▶ _Extrait du document_
Un jeune homme musclé et costaud, à la coupe de cheveux soignée, appelle les patients. Il nous fait entrer sans se présenter. Qui est-il ? Est-ce le « Docteur » ou le nouvel IPA ? Très vite assis derrière l’écran d’un ordinateur, il tapote sur le clavier. À ses côtés un autre homme plus jeune encore, plus grand et maigre. Rien ne nous est annoncé mais de sa voix aigrelette toujours adolescente, il questionne déjà le patient mis à moitié nu… les symptômes, l’intime, pas de retenue.
Ont-ils appris à écouter ?
Le patient aux cheveux blancs paraît abattu. Se sent-il vulnérable, subitement fragile, face à une prétendue autorité qui n’a pas dit son nom ? Observatrice de la situation, non soumise aux questions, j’avoue être sidérée de voir de quelle façon se déroulent ces consultations d’un nouveau genre. Des questions fermées orientées vers des précordialgies dont le patient ne se plaint pas, mais qu’il devrait avouer ? Le jeune investigateur n’a pas appris à écouter les propos des patients : une carence dans son enseignement. Les deux jeunes gens présents me semblent finalement assez ignorants !

Entrées du jeu de données:
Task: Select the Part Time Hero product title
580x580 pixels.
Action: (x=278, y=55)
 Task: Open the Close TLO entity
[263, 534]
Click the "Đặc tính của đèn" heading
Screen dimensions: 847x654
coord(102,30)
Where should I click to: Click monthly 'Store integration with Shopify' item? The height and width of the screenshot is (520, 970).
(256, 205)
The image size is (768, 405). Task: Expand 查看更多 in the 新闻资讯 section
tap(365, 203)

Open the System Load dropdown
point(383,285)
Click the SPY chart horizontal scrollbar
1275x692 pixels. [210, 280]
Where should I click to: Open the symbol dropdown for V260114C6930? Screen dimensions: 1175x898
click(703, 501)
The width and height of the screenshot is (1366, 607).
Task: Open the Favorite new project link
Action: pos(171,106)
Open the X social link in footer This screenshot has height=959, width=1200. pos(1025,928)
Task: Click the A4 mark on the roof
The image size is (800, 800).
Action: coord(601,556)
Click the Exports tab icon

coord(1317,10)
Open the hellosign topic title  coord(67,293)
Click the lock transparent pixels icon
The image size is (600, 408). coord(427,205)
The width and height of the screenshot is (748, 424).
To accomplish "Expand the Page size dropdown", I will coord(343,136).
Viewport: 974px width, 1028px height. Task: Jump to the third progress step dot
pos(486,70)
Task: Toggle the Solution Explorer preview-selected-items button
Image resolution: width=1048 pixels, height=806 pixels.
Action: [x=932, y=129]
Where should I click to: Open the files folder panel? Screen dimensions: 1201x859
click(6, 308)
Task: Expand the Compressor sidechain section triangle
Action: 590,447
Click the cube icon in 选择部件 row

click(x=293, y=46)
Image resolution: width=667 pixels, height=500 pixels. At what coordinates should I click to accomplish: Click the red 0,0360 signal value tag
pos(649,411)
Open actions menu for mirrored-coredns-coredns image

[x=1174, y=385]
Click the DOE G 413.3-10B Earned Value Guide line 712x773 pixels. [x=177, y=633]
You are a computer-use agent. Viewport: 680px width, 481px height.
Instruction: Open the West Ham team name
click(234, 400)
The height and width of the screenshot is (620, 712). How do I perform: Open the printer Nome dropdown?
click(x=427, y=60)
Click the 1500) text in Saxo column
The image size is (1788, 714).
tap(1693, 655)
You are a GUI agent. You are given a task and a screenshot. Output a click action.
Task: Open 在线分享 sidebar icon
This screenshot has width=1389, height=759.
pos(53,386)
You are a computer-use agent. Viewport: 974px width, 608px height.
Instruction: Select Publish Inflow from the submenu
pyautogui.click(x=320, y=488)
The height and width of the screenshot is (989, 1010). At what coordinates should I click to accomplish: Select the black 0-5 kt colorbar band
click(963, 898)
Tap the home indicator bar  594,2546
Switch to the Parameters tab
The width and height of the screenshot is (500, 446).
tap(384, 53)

▶ _À faire_
1. Reproduisez le passage du récit de consultation situé entre « Un jeune homme » et « à écouter ? », ces deux bornes comprises.
2. Écrivez la suite du récit de consultation médicale, en reprenant après sa dernière phrase.

▶ _Liste des réponses_
1.
Un jeune homme musclé et costaud, à la coupe de cheveux soignée, appelle les patients. Il nous fait entrer sans se présenter. Qui est-il ? Est-ce le « Docteur » ou le nouvel IPA ? Très vite assis derrière l’écran d’un ordinateur, il tapote sur le clavier. À ses côtés un autre homme plus jeune encore, plus grand et maigre. Rien ne nous est annoncé mais de sa voix aigrelette toujours adolescente, il questionne déjà le patient mis à moitié nu… les symptômes, l’intime, pas de retenue.
Ont-ils appris à écouter ?

2.
Une porte découpée dans le mur blanc s’ouvre brusquement. Un alerte et grand barbu, en tee-shirt d’été au mois de février annonce fièrement : « Je suis le Docteur ! ». Il s’assoit lui aussi derrière un nouvel écran, placé cette fois à côté du patient. Pas plus de mots que de paroles, il égrène des lettres et des chiffres dans un néo-langage par eux seuls compris : les deux assistants et lui.
« Venez, on va parler. Je vais vous expliquer ». Il faut passer torse nu dans la pièce à côté, vite ramasser ses affaires et en oublier sa paire de lunettes. Puis s’asseoir ou tenter de se rhabiller ? Suivent quelques questions plus objectives sur les signes cliniques, mais aucune sur le vécu des symptômes. Et taper toujours sur le clavier. À le voir regarder autant l’écran, je pense que le confrère rédige son courrier tout en consultant.
Le patient se rhabille lentement, probablement frustré : c’en est assez pour cette journée ! Je crois l’entendre glousser derrière son masque anti-Covid : est-ce pour sourire ou pour ironiser sur ce qu’il vit ? Car combien de fois leurs regards se sont-ils véritablement croisés ? Ont-ils véritablement échangé, partagé ?
Enfin le « Docteur » parle : « Votre cholestérol ? Il faut atteindre un LDL à 0,55, Monsieur ! » Monsieur ne fume pas, ne boit pas, n’est ni hypertendu ni obèse, et tartine déjà avec Pro-Activ à cause des antécédents familiaux. Bien sûr, il y a la génétique aussi. Mais à annoncer ainsi les catastrophes à venir, le discours du spécialiste nous fait passer d’une médecine préventive à une médecine prédictive.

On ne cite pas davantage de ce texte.